ELEXIS impact
I. Providing efficient access to quality lexicographic data
Computational linguistics and language resources communities will gain access to currently inaccessible data from quality lexicographic resources and interlinked semantic data, as well as extracted data from corpora and multimodal resources;
Digital humanities communities will gain user-friendly and efficient access to modern and historical lexicographic resources as cultural and historical artefacts, supporting research in a wide area of humanities disciplines such as history, religion, gender studies, literature and education.
II. Establishing inter-infrastructure synergies and optimisation
Currently isolated European language infrastructures working on lexical description of individual languages in national language institutes and standardisation bodies will be joined in one pan-European infrastructure.
Close links and synergies will be established between CLARIN and DARIAH, with ELEXIS working on top of existing services as a new user community.

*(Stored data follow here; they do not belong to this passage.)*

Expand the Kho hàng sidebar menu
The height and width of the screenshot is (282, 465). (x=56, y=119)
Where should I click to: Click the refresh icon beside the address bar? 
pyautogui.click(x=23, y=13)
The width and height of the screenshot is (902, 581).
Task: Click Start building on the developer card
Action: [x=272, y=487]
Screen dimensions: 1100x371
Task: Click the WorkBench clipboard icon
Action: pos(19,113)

III. Enabling the use of new technology and data in industry
Industrial partners in ELEXIS will be able to take the role of intermediaries between research and industry in language technology and language learning, as well as lexicography and lexical content publishing in general. Interest of industry is visible from participating partners and from the letters of interest by important stakeholders in the field;
Information from quality lexicographic resources and interlinked semantic data will be opened up and made available for use in commercial scenarios, based on ELEXIS work on IPR issues currently hindering the accessibility of the data.

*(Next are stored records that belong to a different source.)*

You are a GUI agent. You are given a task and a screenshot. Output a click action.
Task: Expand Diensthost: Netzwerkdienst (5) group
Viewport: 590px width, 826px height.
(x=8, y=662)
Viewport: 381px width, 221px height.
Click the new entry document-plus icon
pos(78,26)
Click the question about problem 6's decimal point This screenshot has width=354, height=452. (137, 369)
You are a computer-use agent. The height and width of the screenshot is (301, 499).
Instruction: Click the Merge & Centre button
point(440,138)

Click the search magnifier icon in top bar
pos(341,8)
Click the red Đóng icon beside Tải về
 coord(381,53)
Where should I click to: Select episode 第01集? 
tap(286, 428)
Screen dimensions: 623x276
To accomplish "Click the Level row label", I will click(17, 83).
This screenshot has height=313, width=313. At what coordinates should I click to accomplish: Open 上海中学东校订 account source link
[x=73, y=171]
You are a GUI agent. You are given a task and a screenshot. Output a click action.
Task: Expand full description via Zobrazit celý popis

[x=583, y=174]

Lexicographic data will be evaluated by industry-supported data seal of compliance.
IV. Facilitating inclusion of innovative lexicography in research and education
Online training courses on innovative e-lexicography with suggested ECTS produced by education partners (from universities) will be incorporated into existing curricula.
Language teaching and language learning communities will be able to develop and use new improved training materials, based on the (open) access to lexica interlinked on a large scale.
Previously unaccessible lexicographic data will be made available for research through virtual access platforms and through visiting grants in trans-national access.
V. Encouraging cross-disciplinary fertilisations in academia and industry
Both computational linguistics and lexicography will be able to achieve a higher level of language description and text processing in a virtuous cycle of cross-disciplinary exchange of knowledge and data;
Research or study of lexica in linguistic studies and related disciplines will be enabled by massive interlinking of previously isolated lexicographic resources, which can lead to new discoveries, particularly in the semantic domain.
In humanities disciplines, such as history, religion, gender studies, literature and education, new resources and services can be used for cross-lingual studies, based on interlinked and integrated semantic data;
artificial intelligence systems will be able to make use of lexicographic data in repositories, interlinked semantic data and extracted data from multilingual and multimodal resources.
VI. Enabling massive integration of knowledge-based resources
Stand-alone modern and historical lexicographic resources available as isolated incompatible data will be linked, integrated and enriched on different levels. A scalable, multilingual and multifunctional, language resource will be created by:
- linking resources
- integrating resources
- enriching resources with multimodal data (image, sound, video), and unstructured text (corpora, news feeds, social media etc.)
Ultimate goal is the creation of a universal (integrated and enriched) registry/network of semantic relations used as a semantic intermediary language for global knowledge exchange, focused on difficult polysemous vocabulary (single-word and multi-word), modern and historical; the realisation of a universal lexicographic metastructure; a matrix dictionary spanning across languages and time.